Romanzo apparso nel 1919 e mai ripubblicato, l’opera fu citata dalla Serao come uno dei più significativi esempi di incisivo realismo centrato sui problemi sociali delle donne. La letteratura femminile nel secondo decennio del Novecento godette di rinnovate energie, nel mentre le donne italiane dedicavano la loro forza e coraggio all’assistenza dei combattenti, travolti dalla Grande Guerra. Nello stesso anno la Deledda pubblica infatti L’incendio nell’uliveto, l’anno prima Maria Messina la raccolta di novelle Le briciole del destino, e poco dopo comparirà Andando e stando di Sibilla Aleramo, che contiene l’Apologia dello spirito femminile.

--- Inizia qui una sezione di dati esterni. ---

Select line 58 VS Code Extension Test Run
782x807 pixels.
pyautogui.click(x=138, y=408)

La donna protagonista del racconto è la giovane, bella e ricca Ilaria, dolce e mitissima sposa diciottenne di Ippolito, ingegnere altrettanto bello e ricco, ma preda di una terribile gelosia. Li conosciamo una mattina di Capodanno, in cui Ilaria prova i primi malesseri per la gravidanza appena iniziata, e non riesce a informarne il marito, che ha costruito un intreccio di sospetti sopra questa circostanza insolita, allontanandosi corrucciato prima di ogni spiegazione.

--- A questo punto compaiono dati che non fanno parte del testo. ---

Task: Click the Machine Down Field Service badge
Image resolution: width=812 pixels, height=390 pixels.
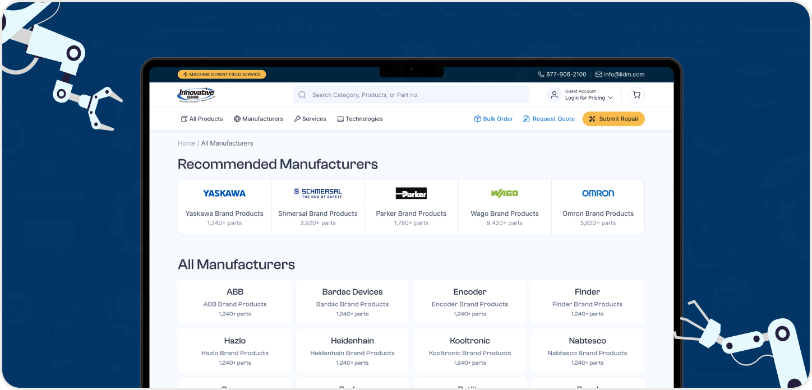Action: pos(222,75)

La gelosia di Ippolito dapprima costringe i coniugi a vivere separati, per evitare ad Ippolito continui irragionevoli tormenti: egli va all’estero, mentre Ilaria resta a Roma col padre. Ilaria soffre in silenzio per l’abbandono, per venti lunghi anni, fino a quando Ippolito la rivuole accanto a sé trasferendosi a Terni in una nuova impresa industriale. E nella descrizione della moderna fabbrica di Ippolito, sentiamo l’eco del futurismo trasfigurato dalla fantasia di Ilaria:

Pale flessuose, a collo di cigno, si piegavano dai carriponti a sollevar masselli; cesoie immani, di cui le due lame si aprivano, si chiudevano becchi di fantastici uccelli da preda; cavalletti a quattro zampe, simili a mostruosi quadrupedi antidiluviani, formidabili nella loro poderosità appena abbozzata; catene dagli anelli fatti per ciondolar dai polsi dei giganti; e il maglio sovrano, già orgoglio e principe delle officine, vinto da forze più snelle, più giovani, titano circondato di melanconia nella immobilità della sua forza inerte.

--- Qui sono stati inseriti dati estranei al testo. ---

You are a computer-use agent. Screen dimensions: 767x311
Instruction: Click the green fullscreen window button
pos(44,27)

Non basterà il lavoro, e nemmeno l’incessante scroscio del Velino che precipita dalle Marmore fino alla Nera, per evitare quell’esito fatale che fin dall’inizio del romanzo si preannuncia per i due protagonisti.

Sinossi a cura di Gabriella Dodero

Dall’incipit del libro:

Mentre il nuovo anno, trascinato da Oriente, sopra un carro di nuvole accese, entrava nella stanza dei giovani sposi, portando loro in dono lo stormire delle foglie, sempre vive sui colli del Gianicolo, e il canto impetuoso della fontana Paolina, Ilaria, uscita allora dal sonno, aveva guardato Vaga, in piedi presso il letto, poi aveva guardato Ippolito, puntato di fianco col gomito sui guanciali, e ad entrambi aveva rivolto in silenzio la domanda medesima con la espressione esultante dello sguardo azzurro:
— Oggi è il primo giorno del primo anno che io passo qui, non è vero, Vaga? È il primo giorno del primo anno che io ti appartengo, non è vero, Ippolito?
Vaga, di una lucentezza bruna nel viso scarno, le aveva risposto con auguri di perpetua felicità, riannodandole affettuosa, sollecita, una ciocca dei capelli biondi; lo sposo aveva risposto esclamando:
— Dopo sette mesi ancora mi pare un sogno! — e, irrequieto, aveva accennato a Vaga di consegnargli un astuccio di raso, che le aveva di nascosto affidato la sera prima, e ne aveva fatto scattare la molla sotto gli occhi sbalorditi d’Ilaria.
— Sei pazzo, sei pazzo! Ha ragione papà quando lo dice! Mio Dio, che prodigio di turchesi! — aveva poi mormorato con voce assorta, quasi la gioia le facesse émpito per l’orgoglio di riconoscere una volta di più che il marito era pazzo davvero, pazzo di lei.